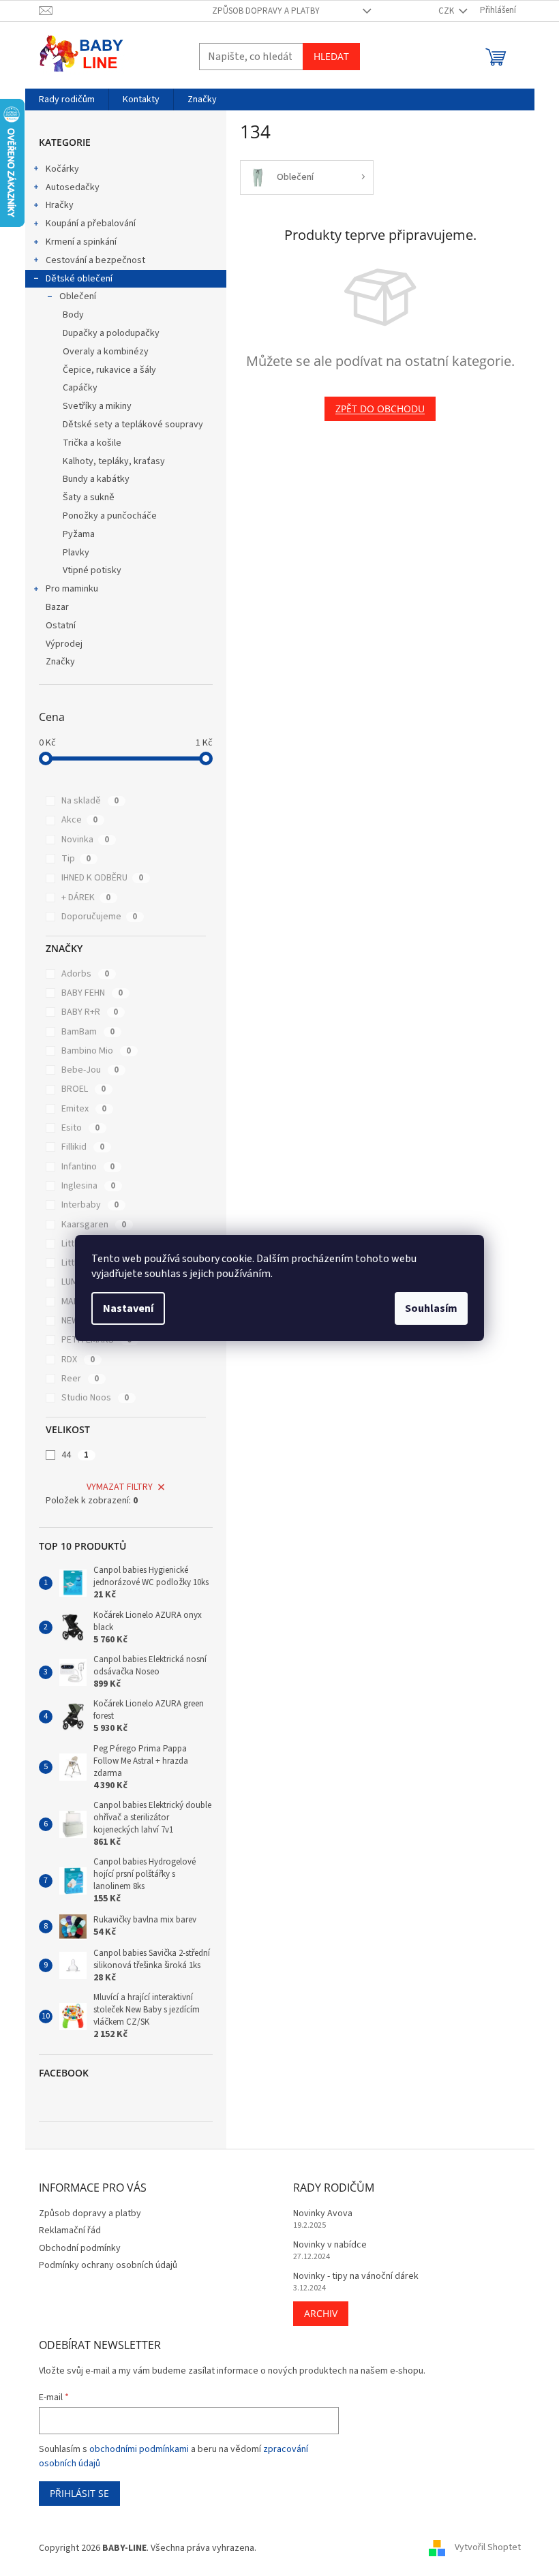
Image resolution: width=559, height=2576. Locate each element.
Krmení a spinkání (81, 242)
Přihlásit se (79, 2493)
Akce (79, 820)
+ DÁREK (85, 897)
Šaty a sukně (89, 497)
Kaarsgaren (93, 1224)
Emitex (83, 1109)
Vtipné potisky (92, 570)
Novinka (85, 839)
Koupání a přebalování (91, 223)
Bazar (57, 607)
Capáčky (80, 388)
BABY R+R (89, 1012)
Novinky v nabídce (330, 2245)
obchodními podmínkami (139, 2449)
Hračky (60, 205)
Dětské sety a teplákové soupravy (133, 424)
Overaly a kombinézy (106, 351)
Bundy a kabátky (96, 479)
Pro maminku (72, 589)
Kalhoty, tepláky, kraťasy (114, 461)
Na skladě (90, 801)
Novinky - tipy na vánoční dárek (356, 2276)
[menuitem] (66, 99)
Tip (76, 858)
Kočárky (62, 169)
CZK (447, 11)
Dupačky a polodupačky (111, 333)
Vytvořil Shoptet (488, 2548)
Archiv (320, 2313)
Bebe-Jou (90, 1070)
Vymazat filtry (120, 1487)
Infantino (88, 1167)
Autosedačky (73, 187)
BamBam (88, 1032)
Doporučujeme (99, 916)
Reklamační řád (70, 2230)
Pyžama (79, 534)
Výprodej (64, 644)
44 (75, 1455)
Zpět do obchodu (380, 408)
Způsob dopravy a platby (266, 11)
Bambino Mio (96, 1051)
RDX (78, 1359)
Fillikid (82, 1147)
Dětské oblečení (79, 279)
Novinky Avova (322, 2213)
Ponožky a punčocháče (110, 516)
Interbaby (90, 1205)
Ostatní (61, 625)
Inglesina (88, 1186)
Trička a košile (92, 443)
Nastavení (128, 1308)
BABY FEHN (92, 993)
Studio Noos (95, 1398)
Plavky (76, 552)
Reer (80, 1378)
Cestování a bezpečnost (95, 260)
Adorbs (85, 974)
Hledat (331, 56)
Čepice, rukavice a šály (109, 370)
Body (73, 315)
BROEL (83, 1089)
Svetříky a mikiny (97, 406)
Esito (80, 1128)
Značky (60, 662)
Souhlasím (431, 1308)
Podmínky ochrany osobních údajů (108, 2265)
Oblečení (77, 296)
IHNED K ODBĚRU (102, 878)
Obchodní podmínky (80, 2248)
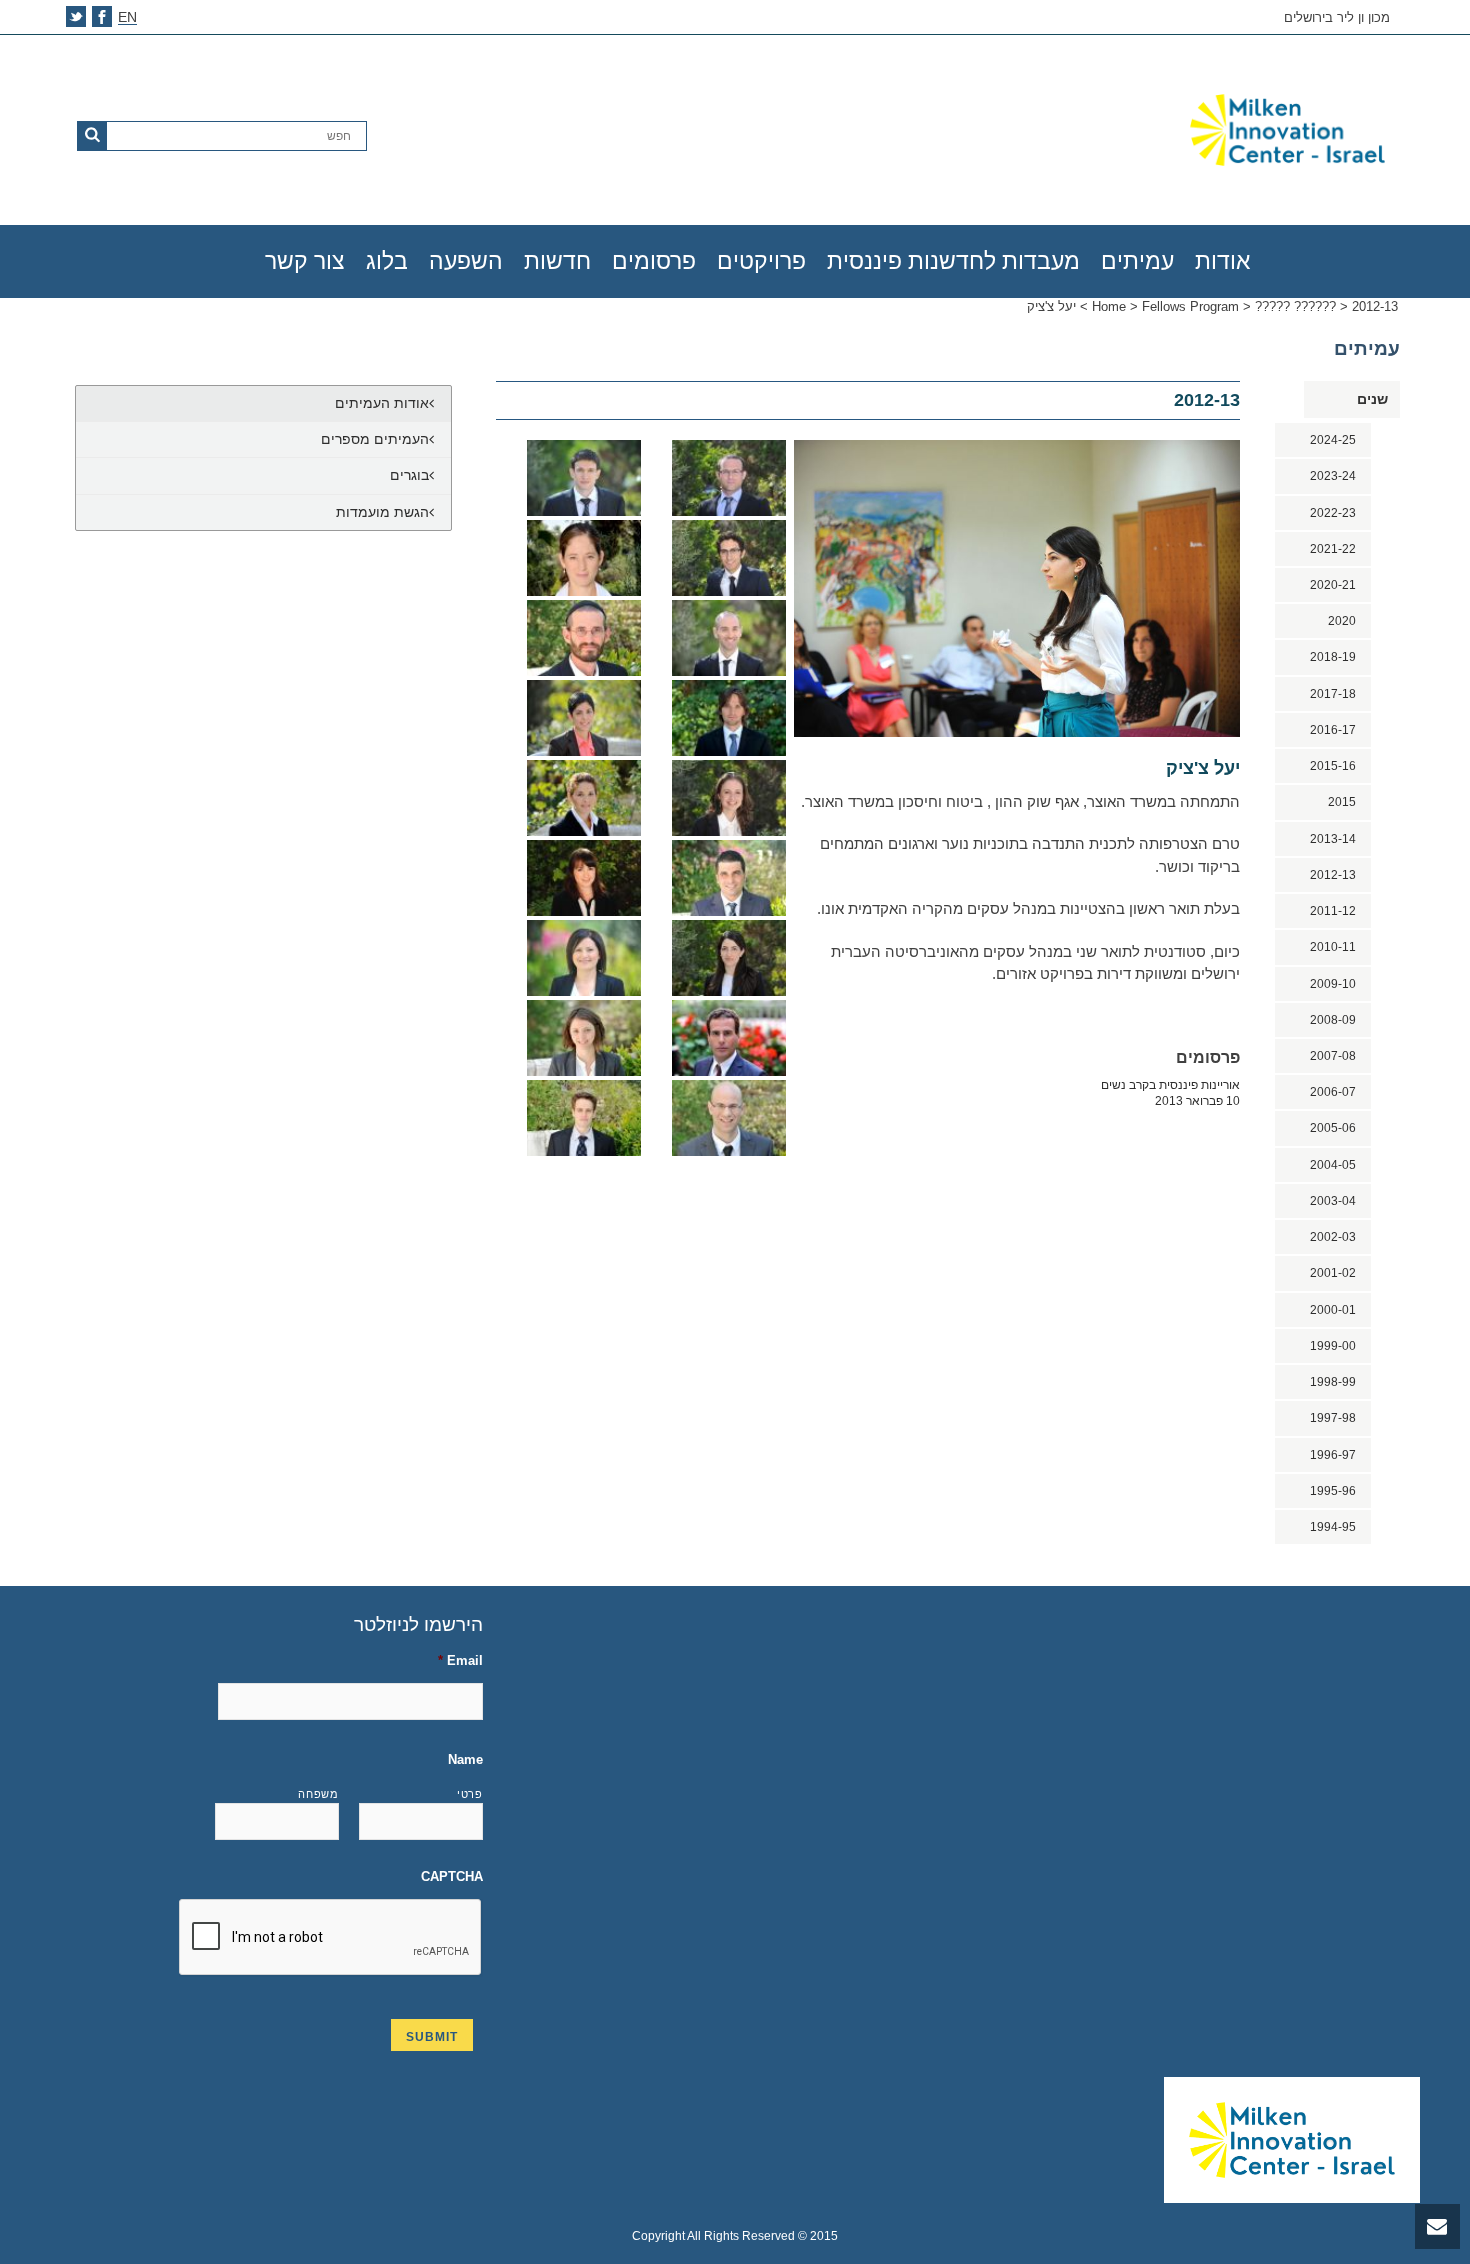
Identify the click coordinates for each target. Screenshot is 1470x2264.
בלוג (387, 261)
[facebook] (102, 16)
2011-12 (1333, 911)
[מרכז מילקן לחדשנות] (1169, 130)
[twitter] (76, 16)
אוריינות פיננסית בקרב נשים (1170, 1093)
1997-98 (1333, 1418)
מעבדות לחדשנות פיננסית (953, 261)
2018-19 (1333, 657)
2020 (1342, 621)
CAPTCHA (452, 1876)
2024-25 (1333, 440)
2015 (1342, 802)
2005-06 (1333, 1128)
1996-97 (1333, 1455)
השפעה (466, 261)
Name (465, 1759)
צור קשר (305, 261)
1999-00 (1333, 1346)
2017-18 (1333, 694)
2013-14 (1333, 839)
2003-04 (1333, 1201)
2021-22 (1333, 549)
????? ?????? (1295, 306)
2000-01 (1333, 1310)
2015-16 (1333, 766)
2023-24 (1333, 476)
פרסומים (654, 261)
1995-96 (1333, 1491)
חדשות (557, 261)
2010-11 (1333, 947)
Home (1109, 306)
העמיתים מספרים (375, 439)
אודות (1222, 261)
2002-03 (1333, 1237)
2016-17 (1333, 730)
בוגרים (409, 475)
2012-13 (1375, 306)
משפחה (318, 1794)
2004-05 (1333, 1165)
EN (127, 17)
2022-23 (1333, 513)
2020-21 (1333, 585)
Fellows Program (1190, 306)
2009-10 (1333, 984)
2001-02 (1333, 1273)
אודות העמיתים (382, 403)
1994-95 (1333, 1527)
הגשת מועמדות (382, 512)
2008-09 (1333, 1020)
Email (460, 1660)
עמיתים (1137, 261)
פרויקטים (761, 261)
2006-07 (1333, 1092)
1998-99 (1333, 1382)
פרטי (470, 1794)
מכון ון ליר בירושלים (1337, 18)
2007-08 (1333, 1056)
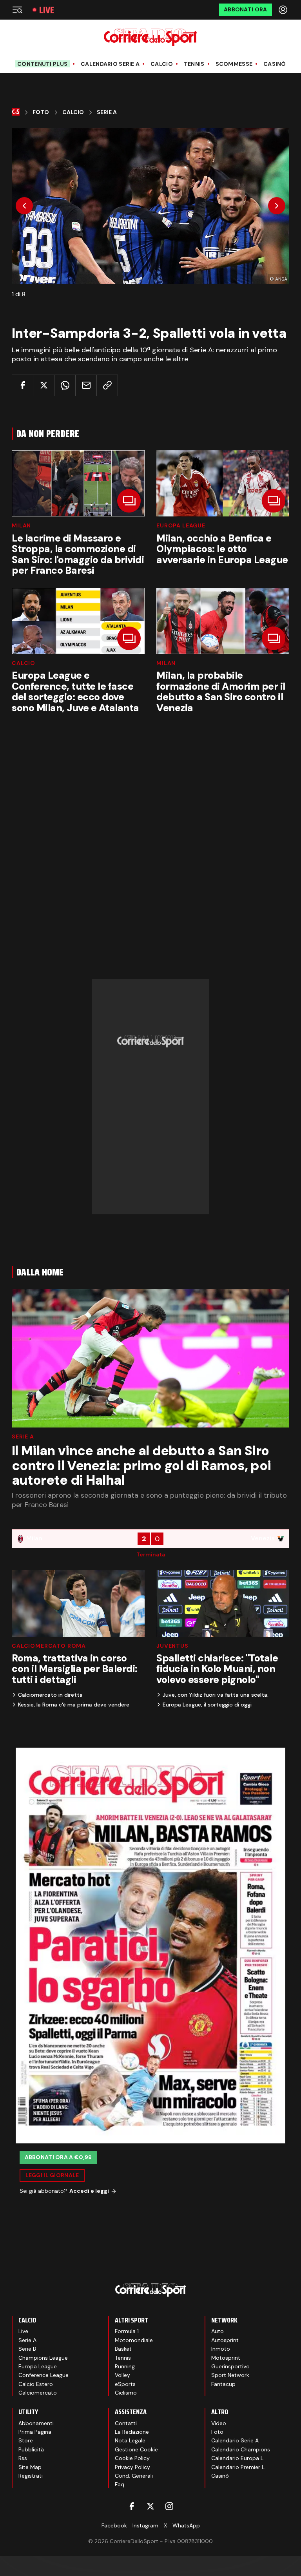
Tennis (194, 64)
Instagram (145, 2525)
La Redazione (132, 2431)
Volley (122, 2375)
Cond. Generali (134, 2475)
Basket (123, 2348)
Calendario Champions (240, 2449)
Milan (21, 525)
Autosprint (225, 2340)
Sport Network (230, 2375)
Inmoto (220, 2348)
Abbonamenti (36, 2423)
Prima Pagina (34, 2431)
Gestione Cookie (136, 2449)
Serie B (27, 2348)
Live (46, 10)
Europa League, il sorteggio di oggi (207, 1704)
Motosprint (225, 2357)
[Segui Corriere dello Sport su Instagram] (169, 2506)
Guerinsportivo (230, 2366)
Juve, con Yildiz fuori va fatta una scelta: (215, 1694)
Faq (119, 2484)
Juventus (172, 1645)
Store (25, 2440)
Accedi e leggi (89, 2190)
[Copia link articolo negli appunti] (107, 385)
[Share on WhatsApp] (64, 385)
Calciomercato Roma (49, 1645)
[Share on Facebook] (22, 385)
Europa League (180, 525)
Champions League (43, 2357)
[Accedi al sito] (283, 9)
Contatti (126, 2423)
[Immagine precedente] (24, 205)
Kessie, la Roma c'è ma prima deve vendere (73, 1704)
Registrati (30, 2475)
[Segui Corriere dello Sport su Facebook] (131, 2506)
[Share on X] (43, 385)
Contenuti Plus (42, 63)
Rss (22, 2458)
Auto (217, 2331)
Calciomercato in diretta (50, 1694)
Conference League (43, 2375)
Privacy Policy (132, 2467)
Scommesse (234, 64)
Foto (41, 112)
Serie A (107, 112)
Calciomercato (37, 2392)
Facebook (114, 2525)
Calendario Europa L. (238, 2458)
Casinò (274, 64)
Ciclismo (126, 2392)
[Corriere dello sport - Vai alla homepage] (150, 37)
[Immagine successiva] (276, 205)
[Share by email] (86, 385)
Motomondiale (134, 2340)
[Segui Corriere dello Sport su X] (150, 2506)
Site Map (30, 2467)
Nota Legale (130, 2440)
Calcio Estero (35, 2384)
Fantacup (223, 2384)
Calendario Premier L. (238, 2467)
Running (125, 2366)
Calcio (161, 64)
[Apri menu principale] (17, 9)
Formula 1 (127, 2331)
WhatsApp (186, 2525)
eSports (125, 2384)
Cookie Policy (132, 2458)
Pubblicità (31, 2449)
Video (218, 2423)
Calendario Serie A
____________________
Report how many lines above hold "each", number only.

2